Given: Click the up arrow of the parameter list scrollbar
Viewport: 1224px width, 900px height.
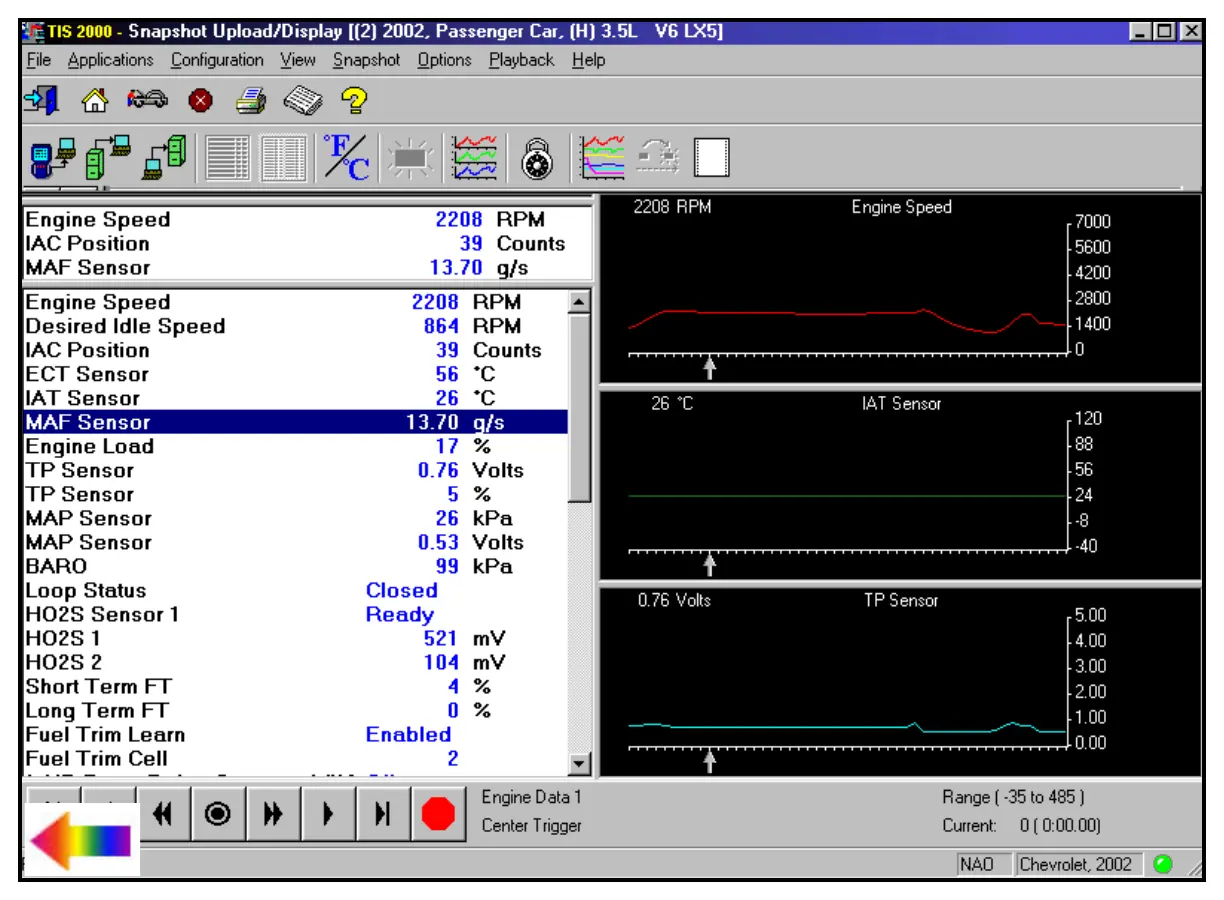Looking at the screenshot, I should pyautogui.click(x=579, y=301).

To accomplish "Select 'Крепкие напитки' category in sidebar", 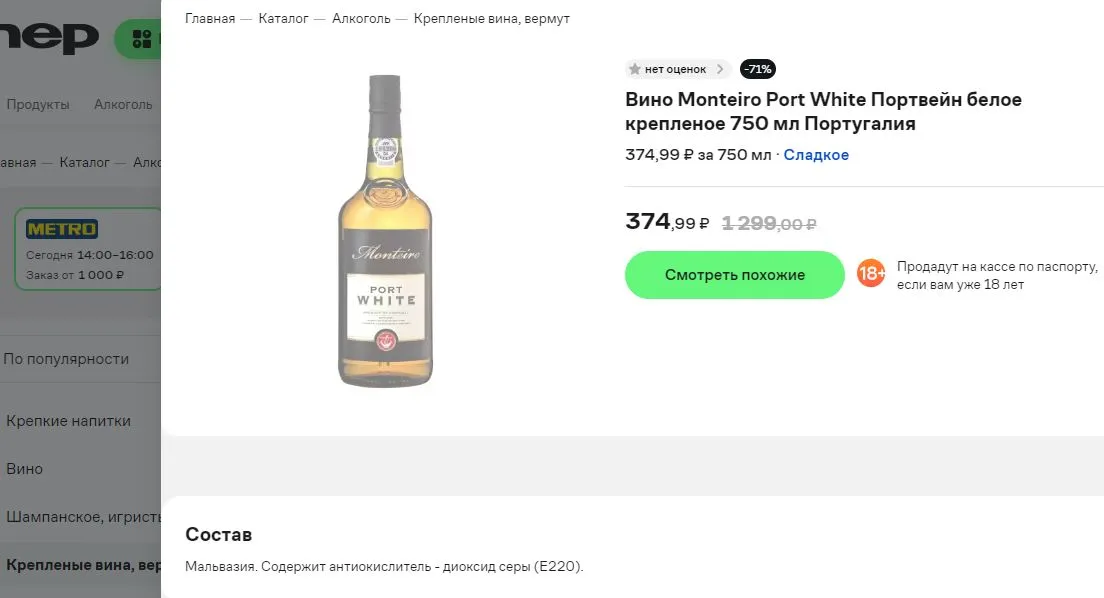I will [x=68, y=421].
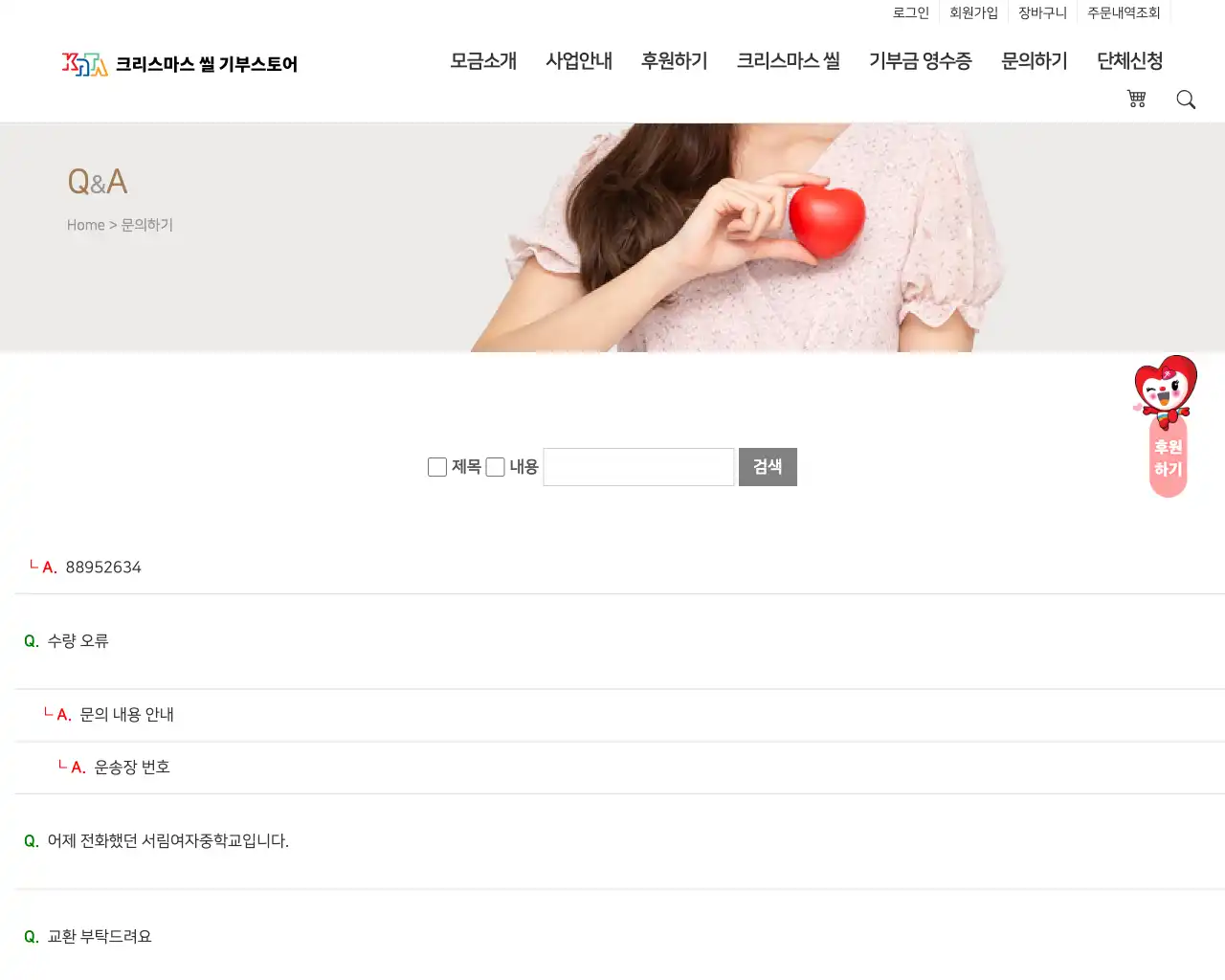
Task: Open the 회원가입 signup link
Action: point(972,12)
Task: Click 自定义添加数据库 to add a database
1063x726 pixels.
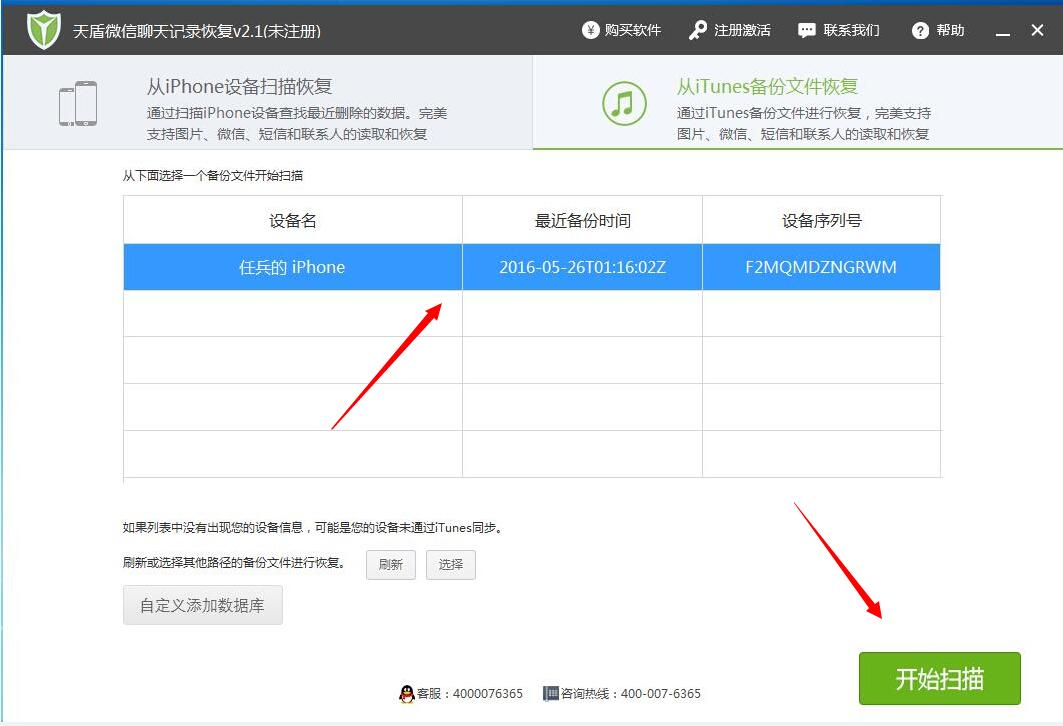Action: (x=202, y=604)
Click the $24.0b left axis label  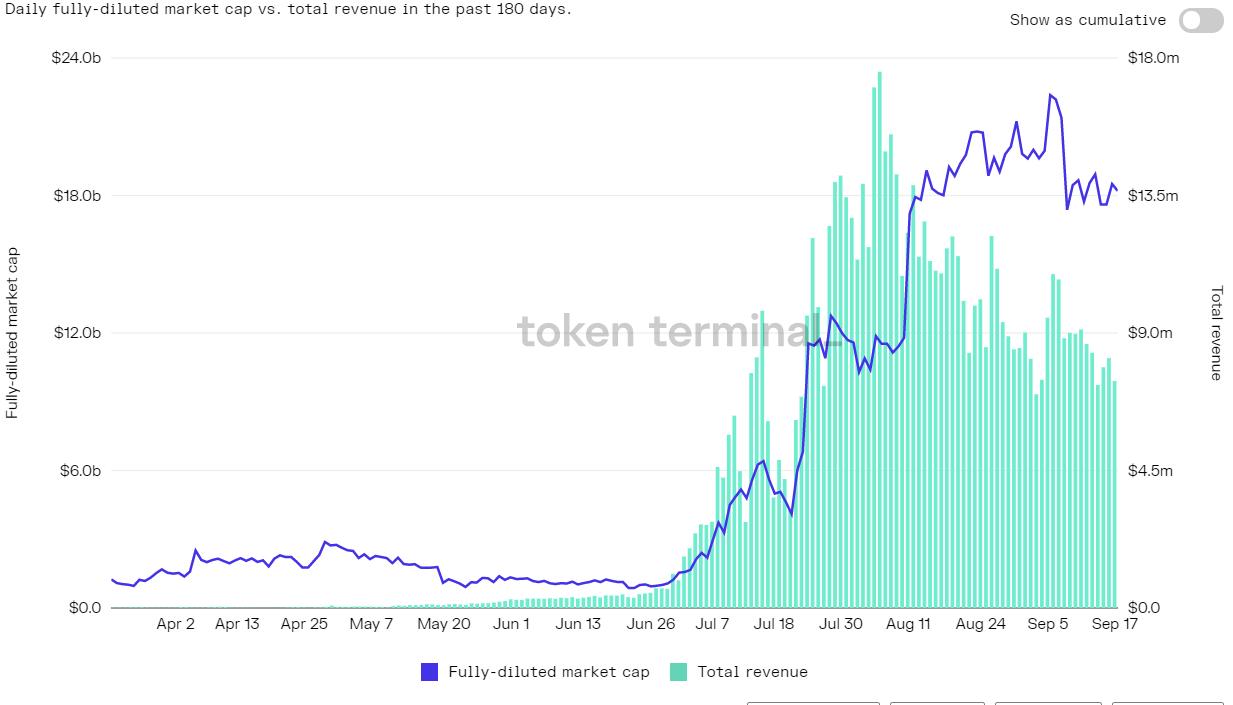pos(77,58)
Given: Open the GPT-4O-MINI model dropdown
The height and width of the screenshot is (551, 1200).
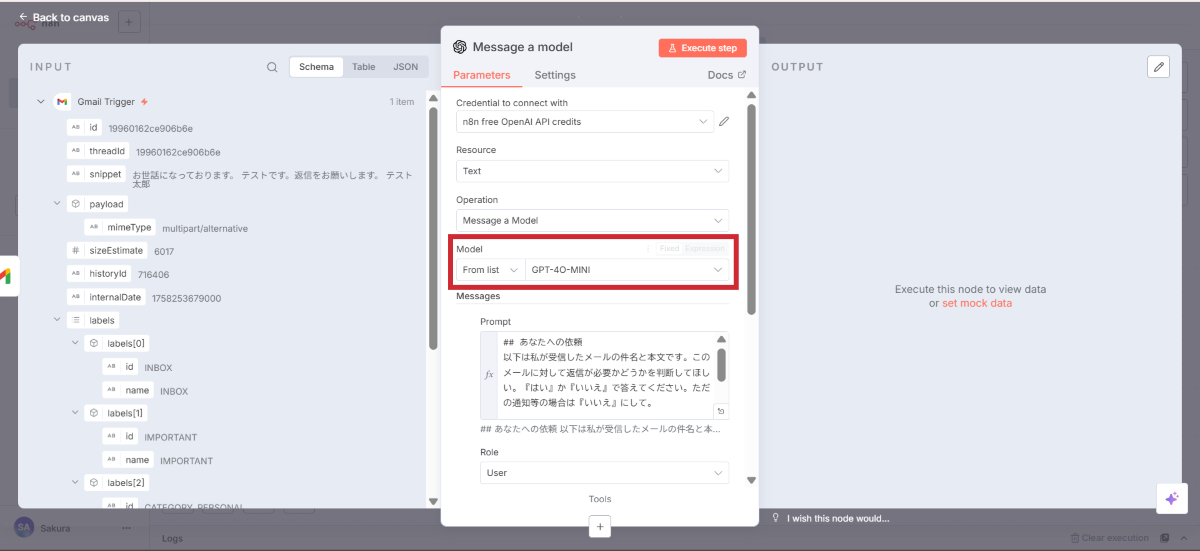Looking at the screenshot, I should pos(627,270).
=-=-=
> **What to produce**
Which lines above contain the word "width"? Copy out each of them.

> **Written response**
Viewport: 1224px width, 900px height.
The height and width of the screenshot is (551, 1200).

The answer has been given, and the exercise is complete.